4.3. ANN: Artifical Neural Network
In ELFI we have setup an artifical neural network (ANN) tool for optimisation tasks of advanced users. The ANN is based on the FANN libraries with general public licencing.
There is plenty of documentation available for the FANN library. Therefore, we will focus in this user guide only on the specific setup and usage of the FANN library in ELFI. Documentation of the FANN library can be found by following this link to the developer http://leenissen.dk/fann/wp/
With the ELFI ANN interface you can create and train an optimised forecast with an Artificial Neural Network (ANN) algorithm to predict the future of a variable based on different input forecast curves from the MSEPS system. In other words, the user can let the ANN search for pattern of the end products and find an appropriate function of these pattern in a training of the ANN. The end result is an optimised forecast with the features that the user defines and that are important for the user.
The special feature of the ELFI-ANN is that you do not have to create an ANN from scratch, but use already pre-computed end products and mix uncertainty estimates in form of minimum, maximum, mean, percentiles and other optimised or weighted combinations of forecasts of the end product parameter together and form an ANN that is optimised on the parameter(s) of your choice and requirements.
Details on how to create an ANN can be found in the FAQ section Artificial Neural Network or by following this link: ANN
4.4. Curve Calculation
In the interface “Curve Calculation” you can copy timeseries of forecast data and/or measured data into other timeseries variables for data manipulation such as optimisation to a specific target.
In practice this means that you can copy a timeseries of data from a selected data curve into another data curve. All data is scaled by comparing the maximum value of the source curve with the maximum value of the target curve.
In the menu curve-calculation we address specific questions and processes of how to manipulate data and use its results for your data analysis.
4.5. Verification
With the Verification interface a set of standard statistical error measures are calculated for all forecast time series in relation to a measurement time series or a defined true value time series.
The statistical error measures are calculated in the unit of the true value, as percentual values of the installed capacity or as percentual values of the production, where the values will fist be converted to the percentage of the average measured production value. The following error measures are computed and displayed in this interface:
- Mean of the timeseries
- BIAS of the timeseries
- MAE - Mean Absolute Error of the timeseries
- RMSE - Root Mean Square Error of the timeseries
- STDV - Standard Deviation of the time series
More details and how to carry out a verification can be found in verification-details
4.7. Observation Monitoring
The Observation Monitoring interface can be used to retrieve statistics about data errors that have been found in measurement data.
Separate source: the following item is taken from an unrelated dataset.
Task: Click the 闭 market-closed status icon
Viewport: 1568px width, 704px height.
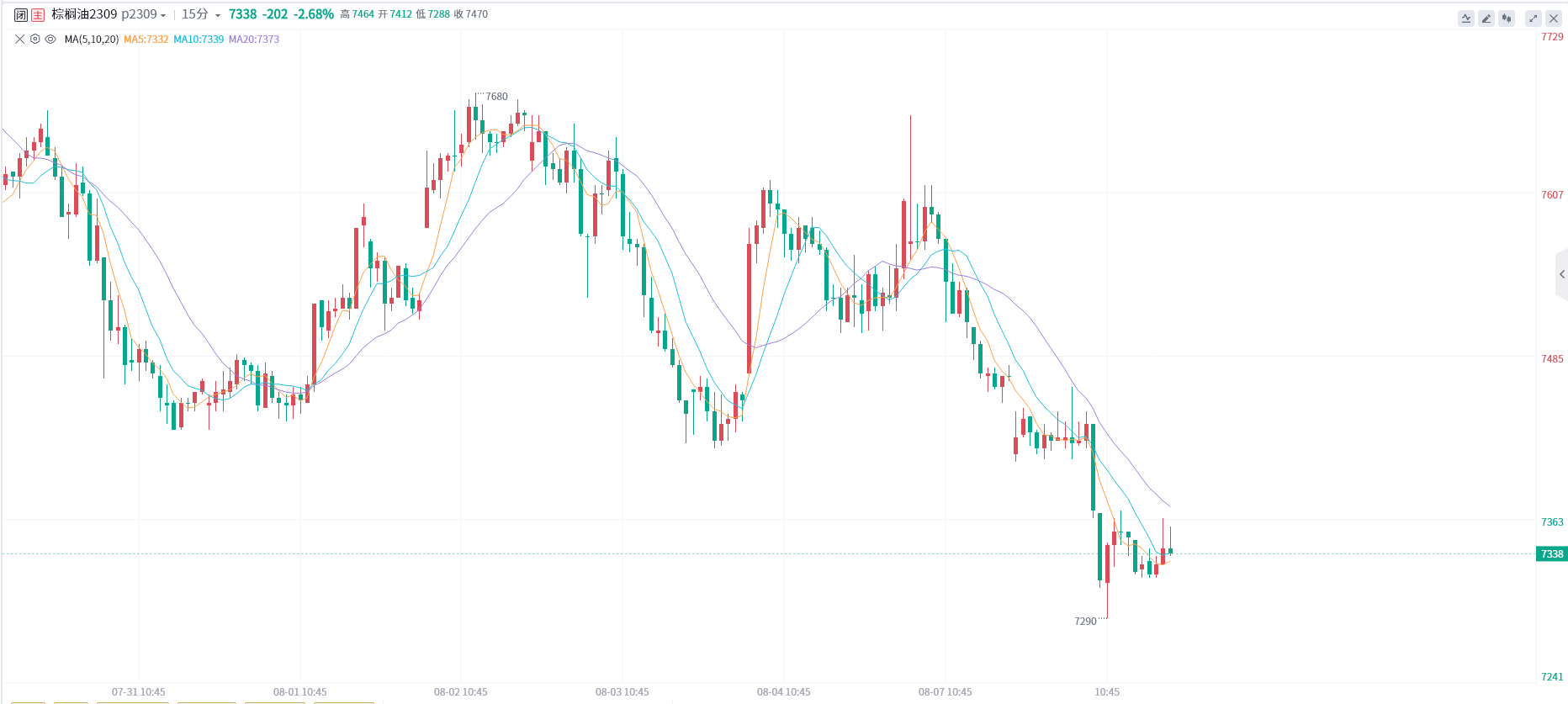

To use the interface, please make sure you are logged into the ELFI Interface.
In the main menu, select the box called “Observation Monitoring”.
You will be redirected to a page where you can select for which locations (1) an variables (2) you would like to receive data error statistics.
Please note that you can make a range of locations/variables using the shift key when clicking on a location/variable. This will select all locations/variables starting from the previously selected location/variable.
You may also use the “select all” (1) or “select none” (2) buttons to reset the selection.
You can also define the time span that should be used to accumulate the result.
Lastly you should make sure that the time frame is set correctly. You can click and drag the beginning (1) or the end (2) of the selection to modify the time frame duration, or you can click and drag centrally (3), to shift the time span to another period.
Once your selections are complete, please press the “generate” button and wait a moment for the results to appear.
Once the result page appears, you will have an overview table of the accumulated error counts, sorted by location/variable, and error code.
At the top of the table you may again see you selected time frame. In the very left column of the table you may see your selected locations (bold) and the forecast variable (grey) to which the counts regard.
The error code number is displayed as the heading for each column.
A more descriptive label for the error code can be found at the bottom of the page.
The number in each cell indicates how often that specific error occurred for the location/variable within the selected time frame. The colour shifts from green to red according to the count of errors. A legend for the colours can be found at the bottom of the page.
Clicking on one of the error numbers will open a detail window where each of the errors is listed individually with further information such as the time of occurrence.
Note
The details table is designed to be easily copyable into a Microsoft Excel spreadsheet.